Kim Kuang, inclinándose respetuosamente, montó en el arco iris para cumplir la misión. Al acercarse a la tierra, arrojó el manojo de hierbas. Pero, ya sea por negligencia o incapacidad, el manojo de hierbas cayó todo junto y no disperso como se le había ordenado. Kim Kuang vio cómo la hierba crecía rápidamente y cubría casi toda la tierra no sumergida por las aguas.

Preocupado, miró los granos de arroz y pensó: —Si cada grano se multiplica como la hierba, no quedará espacio suficiente para los hombres y animales.
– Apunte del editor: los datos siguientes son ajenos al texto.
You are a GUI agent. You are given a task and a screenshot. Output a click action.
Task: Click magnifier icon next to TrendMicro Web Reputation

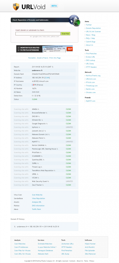(x=55, y=171)
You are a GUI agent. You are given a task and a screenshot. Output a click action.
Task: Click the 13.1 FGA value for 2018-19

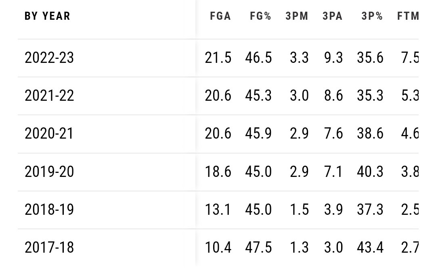[218, 209]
Por eso, solo arrojó un grano y se comió el otro. Más tarde, cuando el Augusto de Jade creó a los hombres y animales, vio con sorpresa que había más hierba que espigas de arroz en la tierra. Indignado, llamó a Kim Kuang.

—Has arruinado lo que debía ser mi obra más hermosa —le dijo—. Ahora la tierra es un enorme campo de hierba y los hombres y algunos animales tendrán dificultades para encontrar alimento. Por eso, crearé un nuevo animal: el búfalo. Tendrá tu rostro y tu mente obtusa, y tú mismo serás ese animal. Te condeno a comer toda esta hierba hasta que consigas librar la tierra de ella.

Las protestas de Kim Kuang no sirvieron de nada mientras se transformaba en un animal de cuatro patas. Desde entonces, el búfalo ha comido hierba sin cesar con la esperanza de eliminar toda la que hay en la tierra.

La moraleja de la historia es que nuestras acciones y decisiones pueden traer consecuencias inesperadas y duraderas. La negligencia o la falta de comunicación pueden agravar problemas más allá de lo que inicialmente imaginamos.

Además, aprendemos que, aunque nuestros actos puedan ser malinterpretados o causar dificultades, siempre hay oportunidades para redimirnos y encontrar nuestro propósito a través del esfuerzo y la dedicación. Por eso, no debemos rendirnos y debemos enfrentar el futuro con optimismo.